The business law firm has advised on the non-profit Conservation Ecology Centre (CEC), which has been granted council approval and government funding. The centre will be a sanctuary for native flora and fauna and will enable visitors to experience the Otways environment up close and without predators.
Matthew Bridges, a Hall & Wilcox special counsel and a member of the CEC board, said that the project has been in the making for several years. The firm has helped the CEC pro bono since 2012.
“We’ve really enjoyed working with CEC and helping them to navigate a course to bring their exciting vision to fruition. It has also been great to introduce CEC to members of our network who have since become closely involved in the project,” Bridges said.
“It’s a special project to be involved with – CEC is really well-placed to deliver an outstanding tourism experience on the Great Ocean Road. We are looking forward to continuing to work with the CEC team as the project really starts to ramp up in the coming months,” he said.
Hall & Wilcox earlier helped the CEC establish a joint venture agreement with a local brewery and acquire a farmland parcel at Cape Otway. All of these have been rewarding projects for the firm, Bridges said.

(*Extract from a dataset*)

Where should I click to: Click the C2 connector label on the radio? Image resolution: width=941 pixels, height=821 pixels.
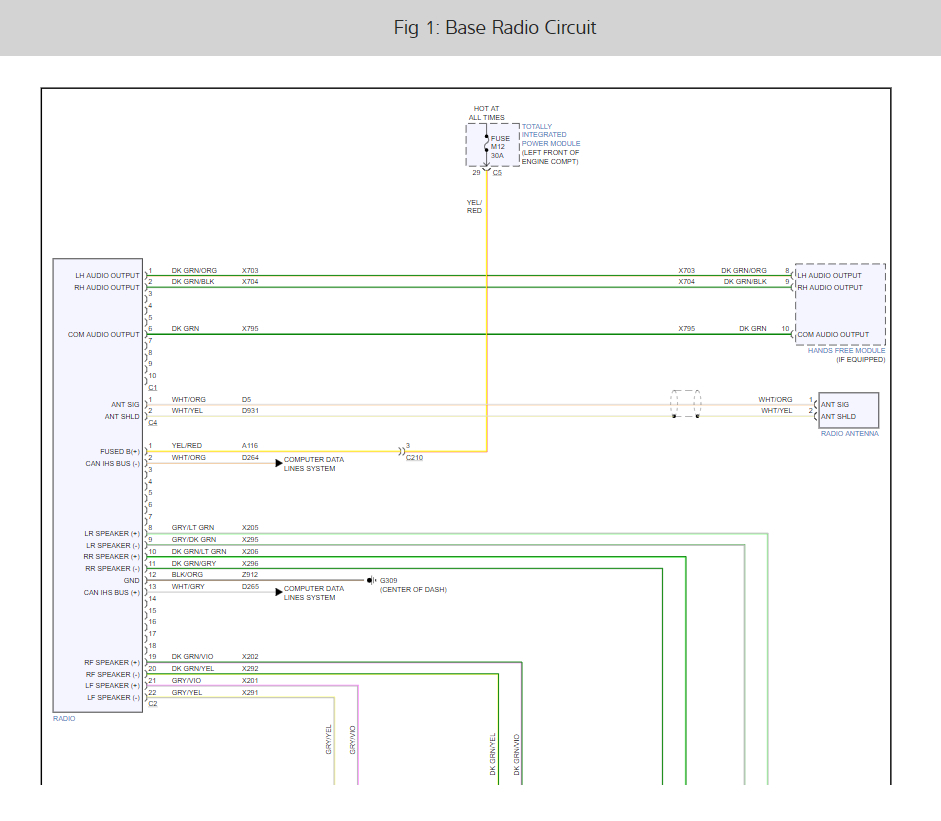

“We find our work with the CEC incredibly rewarding,” he said. “The development is going to be a big thing for Apollo Bay. The project has attracted great community support, as well as government interest and support at all levels. It’s going to create local jobs, provide a unique tourism experience on the Great Ocean Road and generate funds to support CEC’s leading conservation and research work in the Otways region.”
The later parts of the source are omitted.